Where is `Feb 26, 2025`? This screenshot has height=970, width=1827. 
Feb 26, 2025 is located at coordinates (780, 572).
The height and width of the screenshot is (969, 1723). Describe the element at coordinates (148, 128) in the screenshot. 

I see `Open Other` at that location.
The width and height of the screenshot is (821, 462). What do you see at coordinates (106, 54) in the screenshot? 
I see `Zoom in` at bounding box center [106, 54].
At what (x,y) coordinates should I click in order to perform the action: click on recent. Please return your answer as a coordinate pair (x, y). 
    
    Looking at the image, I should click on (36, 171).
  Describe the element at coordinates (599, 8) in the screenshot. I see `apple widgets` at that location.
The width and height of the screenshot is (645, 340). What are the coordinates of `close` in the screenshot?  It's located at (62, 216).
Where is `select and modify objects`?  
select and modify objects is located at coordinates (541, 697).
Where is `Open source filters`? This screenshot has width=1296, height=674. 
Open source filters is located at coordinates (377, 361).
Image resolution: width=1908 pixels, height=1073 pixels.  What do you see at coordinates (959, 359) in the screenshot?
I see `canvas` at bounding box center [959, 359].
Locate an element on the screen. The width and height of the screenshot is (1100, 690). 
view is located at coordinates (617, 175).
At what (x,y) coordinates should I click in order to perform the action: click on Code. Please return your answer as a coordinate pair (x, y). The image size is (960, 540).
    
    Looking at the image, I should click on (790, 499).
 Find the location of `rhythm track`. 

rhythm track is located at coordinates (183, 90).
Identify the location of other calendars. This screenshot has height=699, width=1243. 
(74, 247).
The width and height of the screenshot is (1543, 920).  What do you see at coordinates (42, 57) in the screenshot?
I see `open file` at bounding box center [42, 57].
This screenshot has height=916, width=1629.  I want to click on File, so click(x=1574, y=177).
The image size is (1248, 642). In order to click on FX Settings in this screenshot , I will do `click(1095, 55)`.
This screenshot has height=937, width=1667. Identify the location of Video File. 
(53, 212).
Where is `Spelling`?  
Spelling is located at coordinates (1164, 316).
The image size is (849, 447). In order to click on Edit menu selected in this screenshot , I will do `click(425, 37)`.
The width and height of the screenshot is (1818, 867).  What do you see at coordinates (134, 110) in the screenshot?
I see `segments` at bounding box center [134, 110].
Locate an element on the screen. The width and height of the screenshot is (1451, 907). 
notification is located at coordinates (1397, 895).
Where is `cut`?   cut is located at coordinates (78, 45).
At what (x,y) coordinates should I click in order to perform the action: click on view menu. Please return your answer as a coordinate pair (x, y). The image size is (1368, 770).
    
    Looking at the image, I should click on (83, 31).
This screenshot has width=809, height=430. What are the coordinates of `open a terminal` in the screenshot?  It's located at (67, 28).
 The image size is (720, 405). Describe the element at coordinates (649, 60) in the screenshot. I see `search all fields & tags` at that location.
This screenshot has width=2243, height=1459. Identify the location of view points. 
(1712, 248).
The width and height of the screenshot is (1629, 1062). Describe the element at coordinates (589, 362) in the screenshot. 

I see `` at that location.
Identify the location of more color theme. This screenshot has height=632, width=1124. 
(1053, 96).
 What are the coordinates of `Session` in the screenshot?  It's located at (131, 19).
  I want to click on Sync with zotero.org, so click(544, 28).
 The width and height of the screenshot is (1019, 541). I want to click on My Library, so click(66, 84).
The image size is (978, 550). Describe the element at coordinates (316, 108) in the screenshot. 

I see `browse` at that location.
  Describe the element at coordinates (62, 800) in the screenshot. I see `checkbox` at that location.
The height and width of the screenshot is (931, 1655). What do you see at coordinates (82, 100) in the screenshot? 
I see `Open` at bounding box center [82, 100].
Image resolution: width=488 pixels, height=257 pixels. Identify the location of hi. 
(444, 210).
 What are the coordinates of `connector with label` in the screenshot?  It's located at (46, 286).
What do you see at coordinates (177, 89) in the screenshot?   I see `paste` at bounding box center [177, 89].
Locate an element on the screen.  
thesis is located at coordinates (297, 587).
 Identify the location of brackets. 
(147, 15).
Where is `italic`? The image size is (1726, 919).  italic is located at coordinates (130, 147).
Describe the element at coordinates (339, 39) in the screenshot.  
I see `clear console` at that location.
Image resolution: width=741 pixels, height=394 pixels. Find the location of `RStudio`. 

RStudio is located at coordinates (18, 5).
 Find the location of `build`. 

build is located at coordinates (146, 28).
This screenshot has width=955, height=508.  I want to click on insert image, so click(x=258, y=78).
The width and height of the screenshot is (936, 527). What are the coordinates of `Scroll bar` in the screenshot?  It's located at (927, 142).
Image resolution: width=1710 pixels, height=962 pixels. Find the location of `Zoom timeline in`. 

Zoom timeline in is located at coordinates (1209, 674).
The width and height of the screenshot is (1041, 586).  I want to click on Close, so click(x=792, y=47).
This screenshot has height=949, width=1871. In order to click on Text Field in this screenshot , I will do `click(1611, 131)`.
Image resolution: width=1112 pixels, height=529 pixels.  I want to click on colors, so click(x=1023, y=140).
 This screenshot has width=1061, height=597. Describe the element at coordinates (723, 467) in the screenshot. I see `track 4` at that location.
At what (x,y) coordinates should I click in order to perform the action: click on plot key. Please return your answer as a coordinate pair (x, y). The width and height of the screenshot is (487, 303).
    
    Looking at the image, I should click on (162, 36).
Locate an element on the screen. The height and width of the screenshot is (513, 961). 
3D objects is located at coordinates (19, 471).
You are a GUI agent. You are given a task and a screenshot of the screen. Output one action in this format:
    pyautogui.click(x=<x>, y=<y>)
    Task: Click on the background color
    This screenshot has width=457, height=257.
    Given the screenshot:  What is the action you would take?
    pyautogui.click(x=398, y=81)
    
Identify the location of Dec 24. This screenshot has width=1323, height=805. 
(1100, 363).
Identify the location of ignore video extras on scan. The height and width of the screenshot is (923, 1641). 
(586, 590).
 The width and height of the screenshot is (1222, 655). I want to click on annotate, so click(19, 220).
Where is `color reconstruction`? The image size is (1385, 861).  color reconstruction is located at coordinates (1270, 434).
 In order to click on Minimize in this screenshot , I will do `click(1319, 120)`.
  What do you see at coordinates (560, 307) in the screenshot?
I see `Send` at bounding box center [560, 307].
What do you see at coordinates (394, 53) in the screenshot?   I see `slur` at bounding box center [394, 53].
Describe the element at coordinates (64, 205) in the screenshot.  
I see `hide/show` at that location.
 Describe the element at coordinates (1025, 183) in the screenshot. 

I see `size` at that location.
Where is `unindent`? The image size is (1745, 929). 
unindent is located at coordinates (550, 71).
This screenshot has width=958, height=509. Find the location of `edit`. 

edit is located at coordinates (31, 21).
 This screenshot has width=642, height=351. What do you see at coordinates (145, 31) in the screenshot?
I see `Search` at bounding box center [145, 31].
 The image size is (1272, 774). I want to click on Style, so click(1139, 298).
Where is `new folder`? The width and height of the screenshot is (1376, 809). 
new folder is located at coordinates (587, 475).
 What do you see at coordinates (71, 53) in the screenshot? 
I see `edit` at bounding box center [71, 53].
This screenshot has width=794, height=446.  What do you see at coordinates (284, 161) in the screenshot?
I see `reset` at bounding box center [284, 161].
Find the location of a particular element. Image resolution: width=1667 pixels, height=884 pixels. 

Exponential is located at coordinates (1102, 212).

────

Exercise instructions -> Can you rewrite the rows from the start through the line that contains "center [42, 57].", swapping "Please return your answer" for "Give your answer" and leaving everything else unchanged?

Exercise output ->
Where is `Feb 26, 2025`? This screenshot has height=970, width=1827. 
Feb 26, 2025 is located at coordinates (780, 572).
The height and width of the screenshot is (969, 1723). Describe the element at coordinates (148, 128) in the screenshot. 

I see `Open Other` at that location.
The width and height of the screenshot is (821, 462). What do you see at coordinates (106, 54) in the screenshot? 
I see `Zoom in` at bounding box center [106, 54].
At what (x,y) coordinates should I click in order to perform the action: click on recent. Give your answer as a coordinate pair (x, y). 
    
    Looking at the image, I should click on (36, 171).
  Describe the element at coordinates (599, 8) in the screenshot. I see `apple widgets` at that location.
The width and height of the screenshot is (645, 340). What are the coordinates of `close` in the screenshot?  It's located at (62, 216).
Where is `select and modify objects`?  
select and modify objects is located at coordinates (541, 697).
Where is `Open source filters`? This screenshot has width=1296, height=674. 
Open source filters is located at coordinates (377, 361).
Image resolution: width=1908 pixels, height=1073 pixels.  What do you see at coordinates (959, 359) in the screenshot?
I see `canvas` at bounding box center [959, 359].
Locate an element on the screen. The width and height of the screenshot is (1100, 690). 
view is located at coordinates (617, 175).
At what (x,y) coordinates should I click in order to perform the action: click on Code. Give your answer as a coordinate pair (x, y). The image size is (960, 540).
    
    Looking at the image, I should click on (790, 499).
 Find the location of `rhythm track`. 

rhythm track is located at coordinates (183, 90).
Identify the location of other calendars. This screenshot has height=699, width=1243. 
(74, 247).
The width and height of the screenshot is (1543, 920).  What do you see at coordinates (42, 57) in the screenshot?
I see `open file` at bounding box center [42, 57].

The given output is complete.